### List of tasks
- a) Rewrite the paragraph of the passage on screen adaptations of Huckleberry Finn that begins "“HUCKLEBERRY FINN”’s father was not all one could wish for" in shorter form, keeping its main facts.
- b) Write out the part of the passage on screen adaptations of Huckleberry Finn that starts at the words "This is the" and ends after the words "is introduced here.".
- c) Extend the passage on screen adaptations of Huckleberry Finn from where it stops.
___ Given passage ___
This is the seventeenth chapter of Special Friendships, Steven Freeman's unpublished book about the depiction of close friendships between men and boys in film, which is introduced here.
The road has many turnings
“HUCKLEBERRY FINN”’s father was not all one could wish for in a dad. We have left the Western genre far behind without noting the most often filmed Western tale of all. Few people think of “TOM SAWYER” and “HUCKLEBERRY FINN” as true Westerns, though that’s what they clearly are. It would almost require a study of this length just to compare and contrast the strengths and failings of the different screen Hucks (there have been dozens), or all of the “OLIVER TWIST”s and “TREASURE ISLAND”s for that matter. Television has serialised these titles almost as frequently as the cinema has remade them, and several Russian adaptations have appeared of “HUCKLEBERRY FINN”, at least as good as many American ones, while the most lavish production I know of is a six-hour French-German serialisation: “Tom Sawyers Und Huckleberry Finns Abenteuer” (68).
___ Rows ___
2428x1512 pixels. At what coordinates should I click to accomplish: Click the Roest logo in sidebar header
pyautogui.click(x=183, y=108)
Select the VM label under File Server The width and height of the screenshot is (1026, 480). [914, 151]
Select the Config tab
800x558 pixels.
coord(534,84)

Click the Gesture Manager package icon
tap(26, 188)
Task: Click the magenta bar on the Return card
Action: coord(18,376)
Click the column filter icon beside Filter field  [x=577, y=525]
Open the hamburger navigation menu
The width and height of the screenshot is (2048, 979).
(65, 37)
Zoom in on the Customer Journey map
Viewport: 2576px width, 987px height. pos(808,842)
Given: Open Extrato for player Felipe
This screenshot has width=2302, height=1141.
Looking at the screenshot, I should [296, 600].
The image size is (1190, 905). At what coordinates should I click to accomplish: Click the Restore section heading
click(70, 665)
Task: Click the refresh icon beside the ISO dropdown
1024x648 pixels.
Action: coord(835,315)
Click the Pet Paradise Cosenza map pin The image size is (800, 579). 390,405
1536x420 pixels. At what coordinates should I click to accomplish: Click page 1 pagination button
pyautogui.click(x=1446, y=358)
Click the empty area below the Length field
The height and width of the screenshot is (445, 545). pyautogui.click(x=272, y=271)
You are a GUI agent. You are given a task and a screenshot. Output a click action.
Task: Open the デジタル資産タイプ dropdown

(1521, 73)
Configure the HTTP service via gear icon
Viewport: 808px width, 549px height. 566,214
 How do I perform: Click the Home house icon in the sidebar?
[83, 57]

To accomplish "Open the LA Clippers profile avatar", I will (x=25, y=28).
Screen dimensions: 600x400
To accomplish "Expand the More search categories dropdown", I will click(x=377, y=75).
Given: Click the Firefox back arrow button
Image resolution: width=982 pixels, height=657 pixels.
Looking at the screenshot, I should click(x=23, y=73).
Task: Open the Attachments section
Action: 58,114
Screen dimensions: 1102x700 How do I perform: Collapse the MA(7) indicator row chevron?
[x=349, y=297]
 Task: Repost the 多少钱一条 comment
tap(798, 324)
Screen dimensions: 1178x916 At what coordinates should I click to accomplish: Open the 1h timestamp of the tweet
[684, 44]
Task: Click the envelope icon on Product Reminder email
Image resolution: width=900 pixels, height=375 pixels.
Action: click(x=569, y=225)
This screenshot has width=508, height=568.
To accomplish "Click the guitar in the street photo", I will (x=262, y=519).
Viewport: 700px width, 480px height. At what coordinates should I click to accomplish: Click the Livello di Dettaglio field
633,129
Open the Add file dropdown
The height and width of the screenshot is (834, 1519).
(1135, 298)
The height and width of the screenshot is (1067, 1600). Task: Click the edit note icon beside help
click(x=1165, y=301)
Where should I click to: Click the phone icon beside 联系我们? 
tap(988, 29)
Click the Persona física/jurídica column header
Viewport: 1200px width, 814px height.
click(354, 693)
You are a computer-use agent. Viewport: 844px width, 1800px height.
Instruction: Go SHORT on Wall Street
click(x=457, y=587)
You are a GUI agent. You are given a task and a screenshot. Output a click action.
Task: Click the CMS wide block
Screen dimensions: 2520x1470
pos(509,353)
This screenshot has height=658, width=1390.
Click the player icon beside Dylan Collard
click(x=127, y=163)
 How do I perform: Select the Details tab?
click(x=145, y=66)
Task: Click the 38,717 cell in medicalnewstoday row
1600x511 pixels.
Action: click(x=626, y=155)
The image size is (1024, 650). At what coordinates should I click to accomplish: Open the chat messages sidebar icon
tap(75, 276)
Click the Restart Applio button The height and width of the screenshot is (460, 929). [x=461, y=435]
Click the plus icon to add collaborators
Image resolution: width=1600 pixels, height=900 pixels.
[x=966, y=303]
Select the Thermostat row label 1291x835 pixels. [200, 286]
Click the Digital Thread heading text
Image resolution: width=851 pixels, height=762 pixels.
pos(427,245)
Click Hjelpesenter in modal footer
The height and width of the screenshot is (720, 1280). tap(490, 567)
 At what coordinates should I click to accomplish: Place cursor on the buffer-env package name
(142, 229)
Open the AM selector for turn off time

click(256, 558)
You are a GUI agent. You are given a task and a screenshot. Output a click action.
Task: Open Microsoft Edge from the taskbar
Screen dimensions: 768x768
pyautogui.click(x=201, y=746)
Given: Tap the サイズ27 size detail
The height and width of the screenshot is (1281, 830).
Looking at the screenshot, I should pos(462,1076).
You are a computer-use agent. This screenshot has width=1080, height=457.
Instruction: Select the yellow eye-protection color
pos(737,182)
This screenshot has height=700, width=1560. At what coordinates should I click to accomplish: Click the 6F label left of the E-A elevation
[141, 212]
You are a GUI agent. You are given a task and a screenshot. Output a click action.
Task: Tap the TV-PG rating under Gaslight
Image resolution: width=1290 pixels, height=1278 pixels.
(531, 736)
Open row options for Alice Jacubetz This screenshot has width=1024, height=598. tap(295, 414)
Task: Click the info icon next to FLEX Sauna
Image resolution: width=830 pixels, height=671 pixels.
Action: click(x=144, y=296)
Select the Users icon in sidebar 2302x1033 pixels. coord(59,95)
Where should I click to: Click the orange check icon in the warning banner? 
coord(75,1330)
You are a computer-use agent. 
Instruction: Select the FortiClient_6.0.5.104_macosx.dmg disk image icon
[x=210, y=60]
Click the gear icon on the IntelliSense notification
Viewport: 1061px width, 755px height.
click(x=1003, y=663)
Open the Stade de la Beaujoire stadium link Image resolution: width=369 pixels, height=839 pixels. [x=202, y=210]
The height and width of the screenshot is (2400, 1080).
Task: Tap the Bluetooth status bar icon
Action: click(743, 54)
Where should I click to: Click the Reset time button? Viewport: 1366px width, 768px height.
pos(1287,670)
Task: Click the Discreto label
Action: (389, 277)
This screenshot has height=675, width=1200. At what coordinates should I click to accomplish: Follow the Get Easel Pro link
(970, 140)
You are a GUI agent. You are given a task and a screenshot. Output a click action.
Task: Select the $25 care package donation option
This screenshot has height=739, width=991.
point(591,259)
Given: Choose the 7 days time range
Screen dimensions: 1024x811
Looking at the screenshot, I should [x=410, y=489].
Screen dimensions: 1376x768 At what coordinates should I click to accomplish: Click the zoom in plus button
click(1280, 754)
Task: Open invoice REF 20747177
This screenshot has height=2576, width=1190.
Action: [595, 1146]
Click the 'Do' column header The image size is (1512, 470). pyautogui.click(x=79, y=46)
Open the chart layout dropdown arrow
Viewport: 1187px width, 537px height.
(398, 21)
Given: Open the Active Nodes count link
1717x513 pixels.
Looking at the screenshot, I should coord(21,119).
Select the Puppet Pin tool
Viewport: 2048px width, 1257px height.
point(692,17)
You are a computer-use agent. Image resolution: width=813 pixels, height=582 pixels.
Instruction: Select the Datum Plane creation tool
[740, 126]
___
### Answers for the tasks
- a) Huck Finn's father was a poor excuse for a dad. The discussion has moved past the Western genre without covering its most often filmed tale. Few people count “TOM SAWYER” and “HUCKLEBERRY FINN” as Westerns, but they clearly are. Comparing the dozens of screen Hucks, or the many versions of “OLIVER TWIST” and “TREASURE ISLAND,” would take a study as long as this one. Television has serialized these titles nearly as often as cinema has remade them. Several Russian adaptations of “HUCKLEBERRY FINN” are at least as good as many American ones. The most lavish production the writer knows of is a six-hour French-German serialization, “Tom Sawyers Und Huckleberry Finns Abenteuer” (68).

- b)
This is the seventeenth chapter of Special Friendships, Steven Freeman's unpublished book about the depiction of close friendships between men and boys in film, which is introduced here.

- c)
This highly episodic tale has several points of interest to the deconstructionist, but chiefly here his relationship with runaway slave Jim. Most (or all) later US versions have writhed in the pit of “politically correct” revisionism, totally at odds with Twain’s writing, casting Jim as a post-Civil Rights Act black man quietly dismayed by the (white) racism he encounters all around him. One of the better screen Jims, therefore, appeared in the otherwise lame 1960 “ADVENTURES OF HUCKLEBERRY FINN” starring Eddie Hodges. Archie Moore was a former prizefighter with no prior acting experience and he played Jim — correctly — as a gentle, humble bear of a man, illiterate and superstitious, who does not even think to question the “rightness” or “wrongness” of slavery, but hopes to escape it if he may. His relationship with Huck is both tender and deferential, as it should have been, shaming the intolerant rather than wagging an ex post facto finger at them. Subsequent Jims comport themselves as though they’ve strolled off the streets of modern-day Watts or Harlem into a grotesque theme park. Their nonchalant black pride, travelling through negro-lynching territory, is both a howling anachronism and undermines the story’s dramatic tension.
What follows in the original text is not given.